This is almost unrecognisable Shakespeare. The Propeller Theatre Company, an all-male ensemble and director, Edward Hall, have given us a Shakespeare for the MTV generation, as three long plays are compacted into two short ones. This, the first half of the Rose Rage double bill, is mainly based on Part II of the Henry VI trilogy. Indeed, there are only a few edited highlights of the original Part I (blink and you'll miss them) while Joan of Arc, most of Talbot's speeches, the sub-plot involving Gloucester's wife and various nobles are all removed.

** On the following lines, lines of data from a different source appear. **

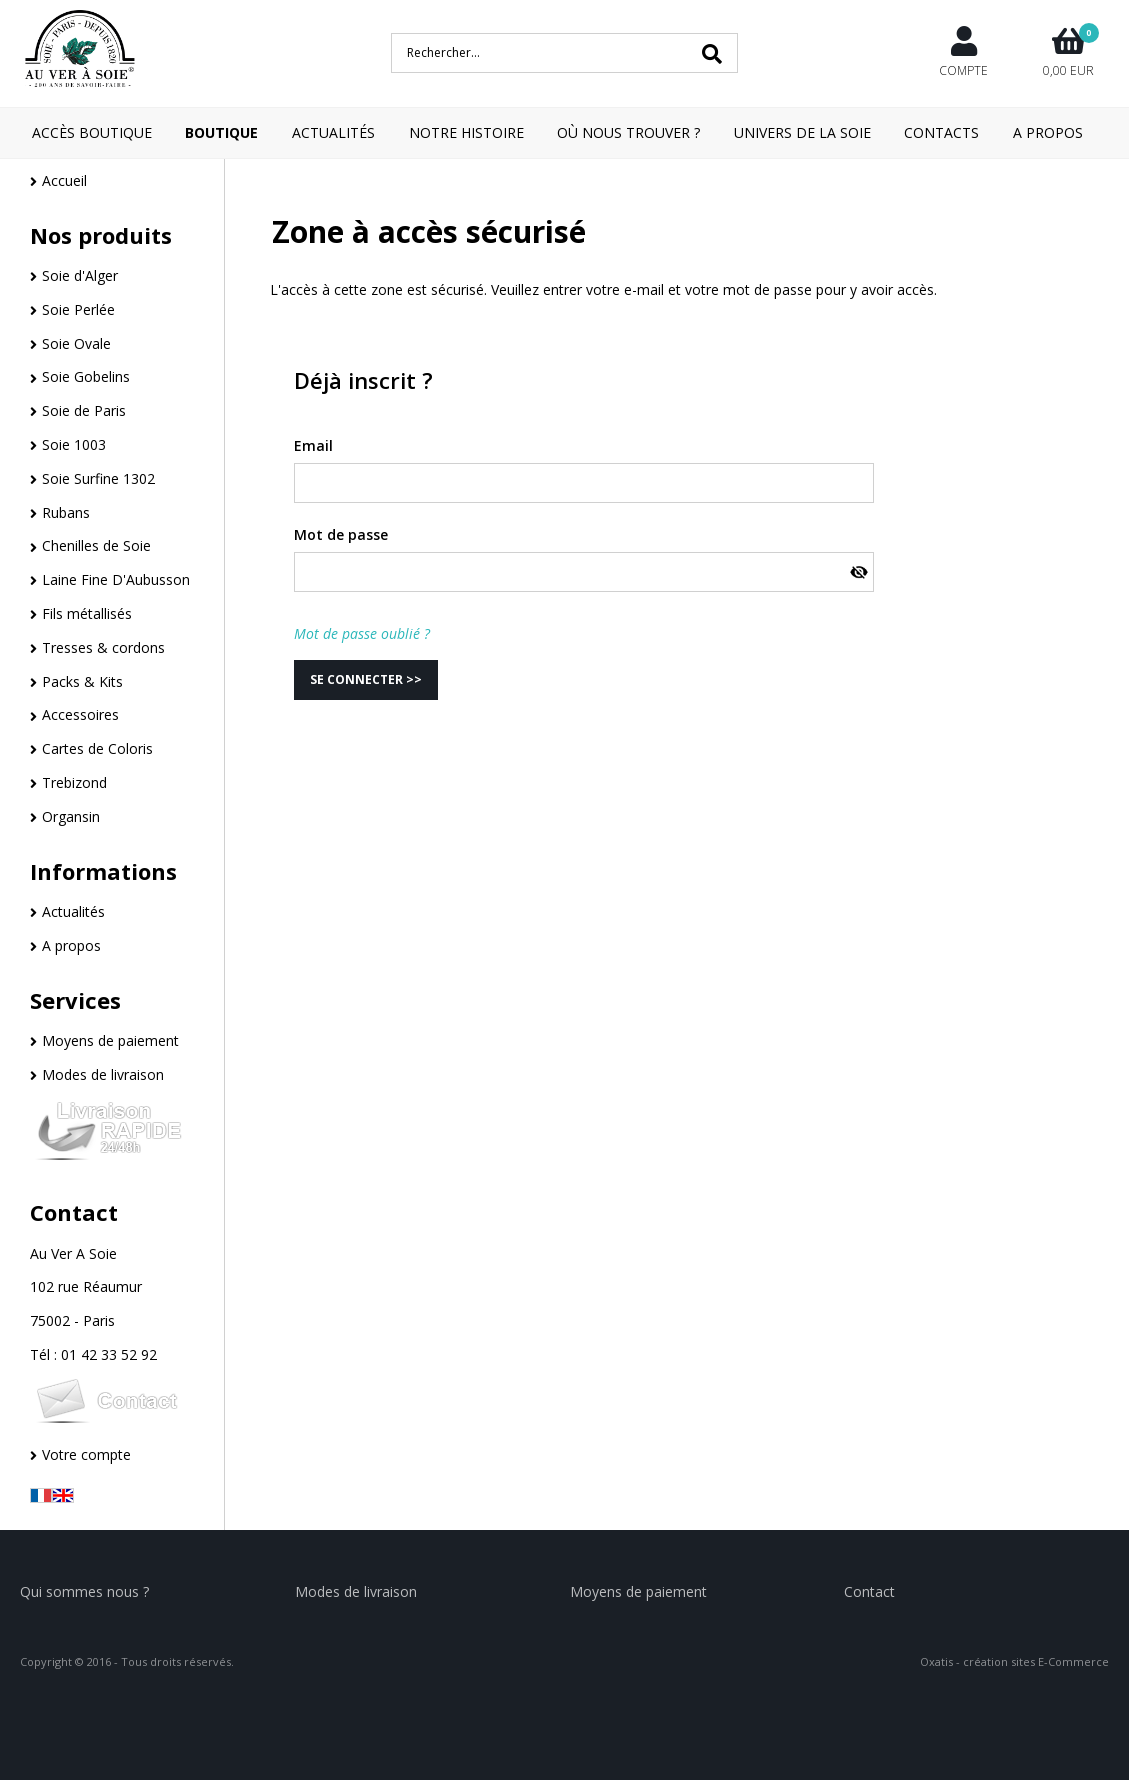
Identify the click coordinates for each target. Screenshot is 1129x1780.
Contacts (941, 132)
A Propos (1048, 132)
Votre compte (86, 1454)
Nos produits (101, 235)
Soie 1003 (74, 444)
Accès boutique (92, 132)
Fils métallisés (87, 613)
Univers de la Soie (802, 132)
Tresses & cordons (103, 647)
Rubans (66, 512)
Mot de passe (341, 534)
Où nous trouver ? (628, 132)
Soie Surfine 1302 (98, 478)
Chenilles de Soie (96, 545)
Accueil (64, 180)
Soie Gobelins (86, 376)
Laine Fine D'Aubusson (116, 579)
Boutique (221, 132)
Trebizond (74, 782)
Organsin (71, 816)
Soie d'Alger (80, 275)
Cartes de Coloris (97, 748)
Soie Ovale (76, 343)
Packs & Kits (82, 681)
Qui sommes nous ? (84, 1591)
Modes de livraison (103, 1074)
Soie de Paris (84, 410)
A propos (71, 945)
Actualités (333, 132)
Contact (74, 1212)
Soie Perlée (78, 309)
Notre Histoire (466, 132)
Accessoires (80, 714)
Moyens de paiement (110, 1040)
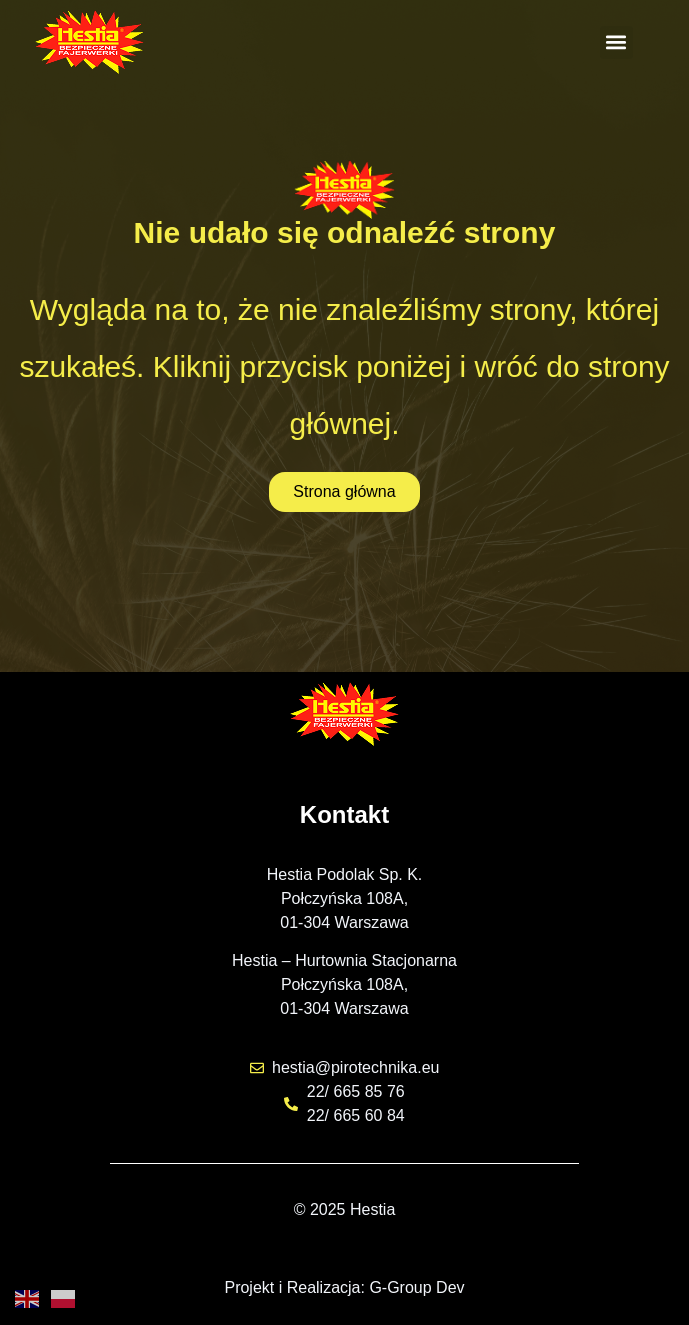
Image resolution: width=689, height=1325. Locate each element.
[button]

Hall's version (which he also adapted, with Roger Warren) presents a span of history in episodic form and it works. And because there is much concentration on bloody intrigue, war and murder, there is much blood and gore. He emphasises the slaughterhouse that England has become by accompanying each killing by the cutting up of meat while beheadings are represented by cabbages being hacked in two (this effectively illustrates the brutality of the times though it does leave the stage looking like a greengrocers at closing).
All the time, Hall keeps up the relentless pace: episode quickly leads to new episode, as we sweep past years of history. The Jack Cade rebellion is heralded by Tony Bell's Cade, rapping his proclamation, quickly taken up by the rebels: "reformation, no taxation". When Cade agrees to kill all the lawyers, the soldiers drag the audience looking for likely candidates.

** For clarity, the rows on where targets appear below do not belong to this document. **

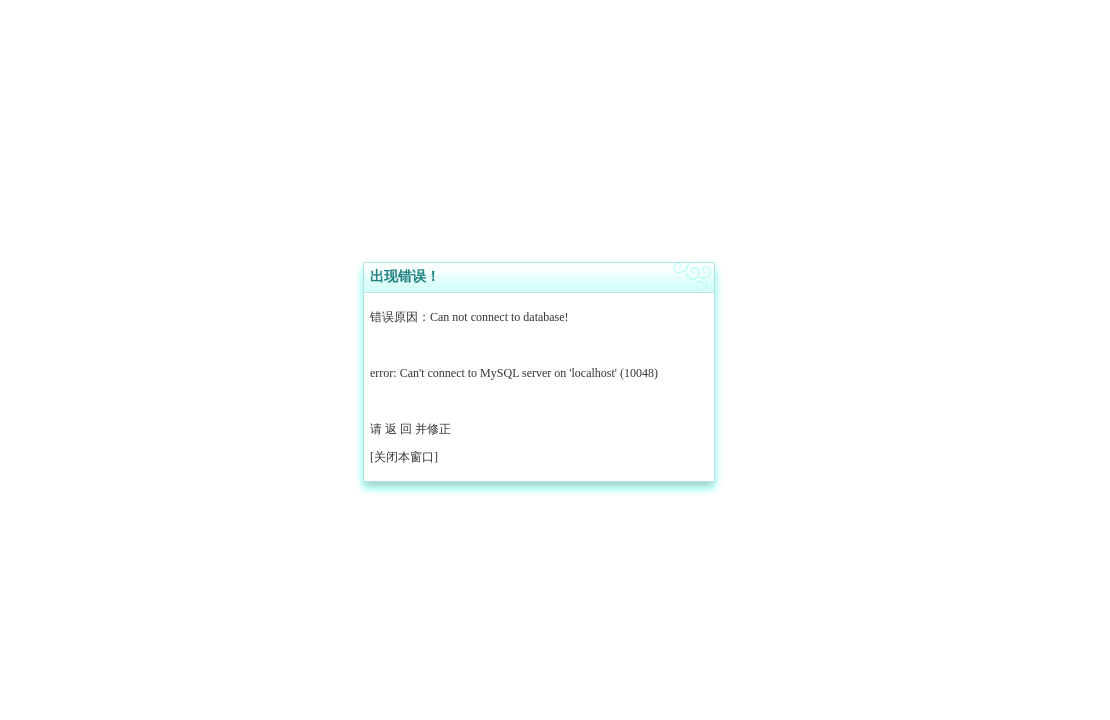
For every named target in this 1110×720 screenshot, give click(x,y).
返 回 (398, 429)
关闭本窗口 (404, 457)
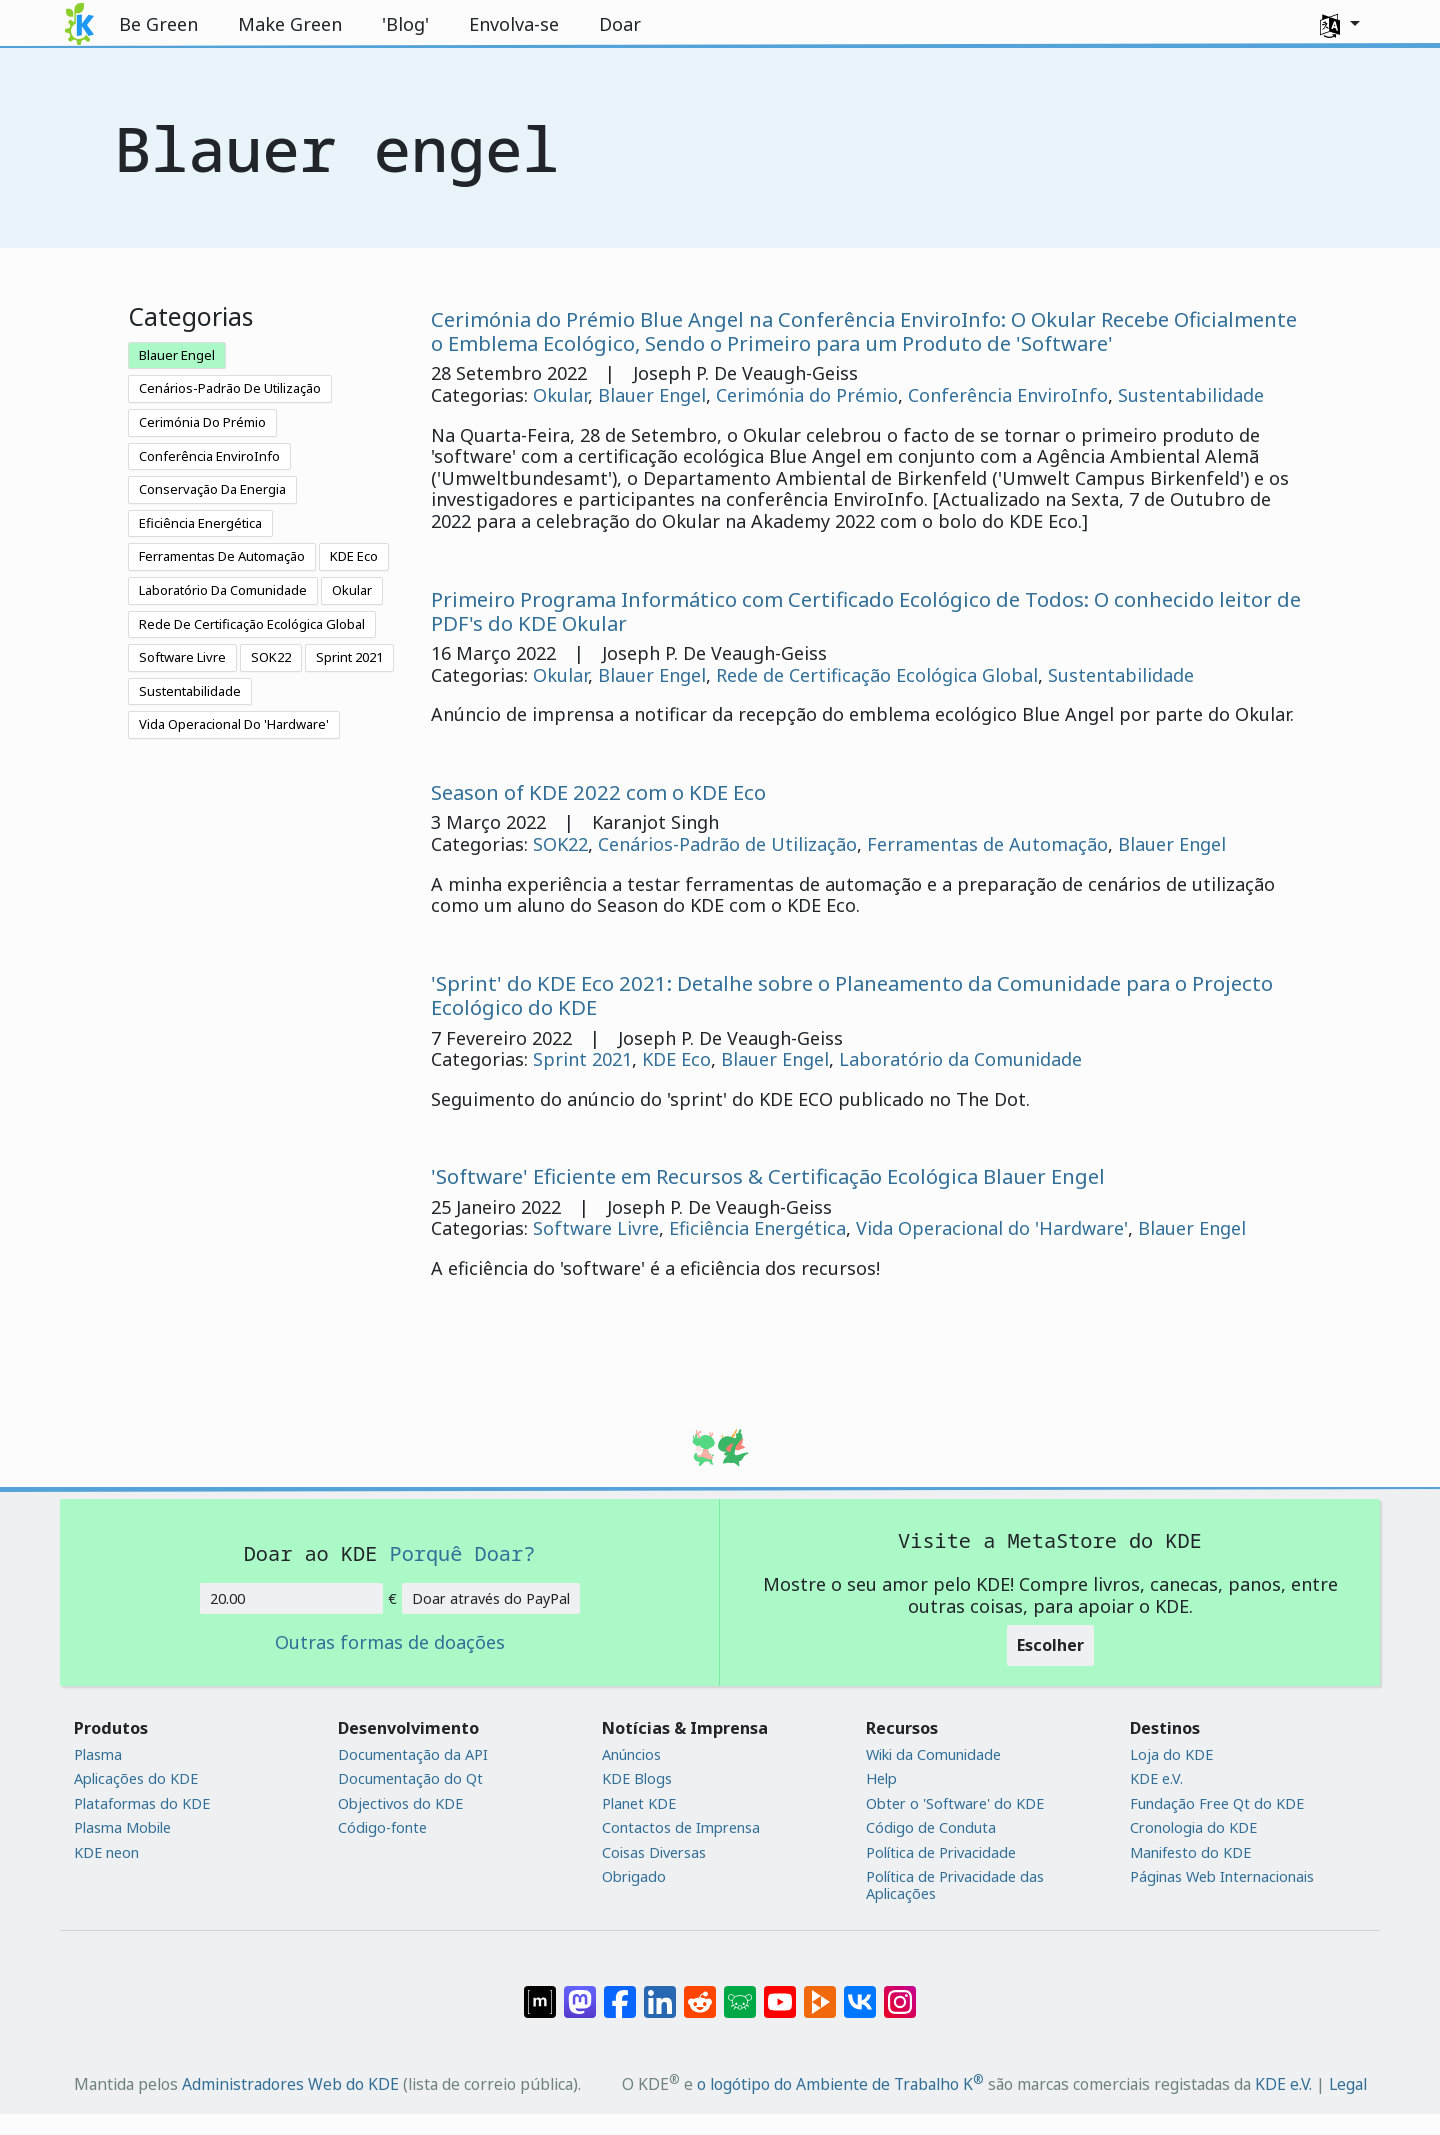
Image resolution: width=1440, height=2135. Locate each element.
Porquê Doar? (463, 1553)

As an ensemble performance, the whole cast works really hard but there are some outstanding individual performances worth noting: Bell as both Cade and a leather-clad, sinister Warwick; Jonathan McGuinness's Henry, at first simpering like a mediaeval Stan Laurel and laying the seeds for his own destruction with his vapid and ineffectual posturing; and Robert Hands' Margaret which is a joy, coquettish until her vicious nature is laid bare.

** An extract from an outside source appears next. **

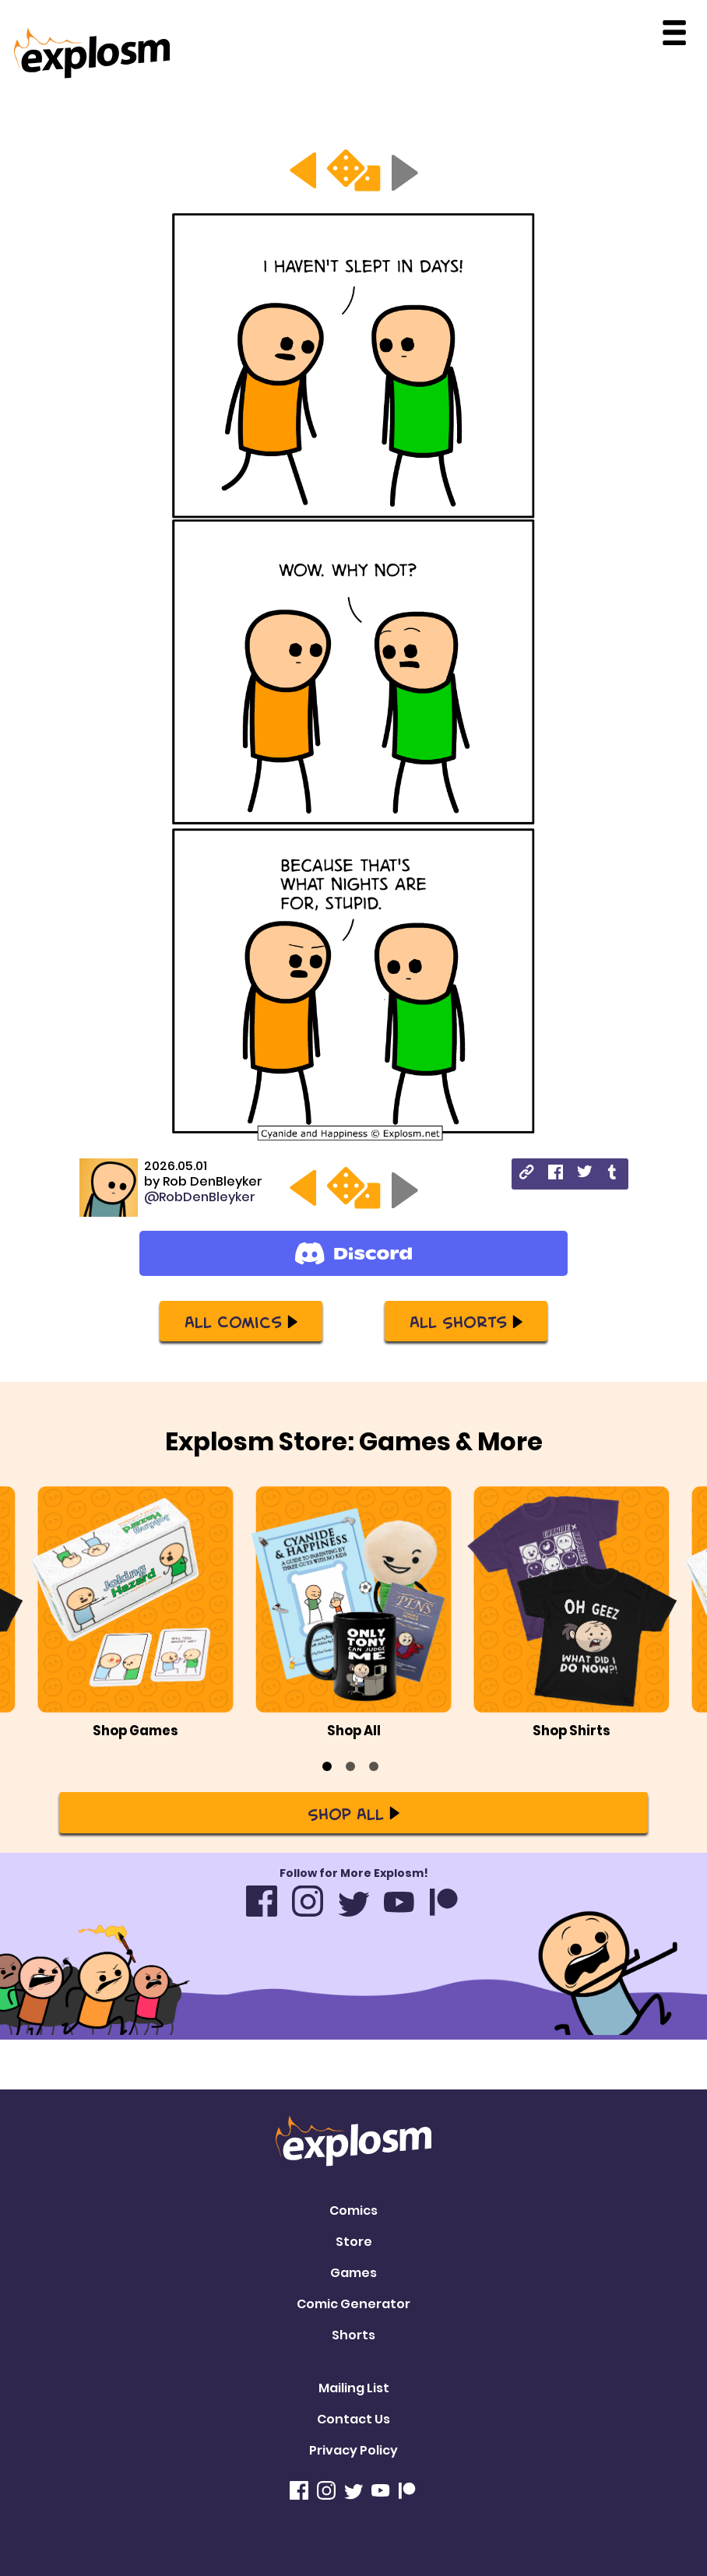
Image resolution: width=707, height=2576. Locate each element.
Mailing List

My only complaint with this first installment would be that York's long discussion about his legitimacy for the throne has been excised. Perhaps Hall is making the point that such people as these nobles needed no excuse for their greed for power, but York places great importance on his claim to the throne and something is missing by not including it. That aside, this is a genuinely thrilling, innovative, bold, pacy production that truly enhances the West End.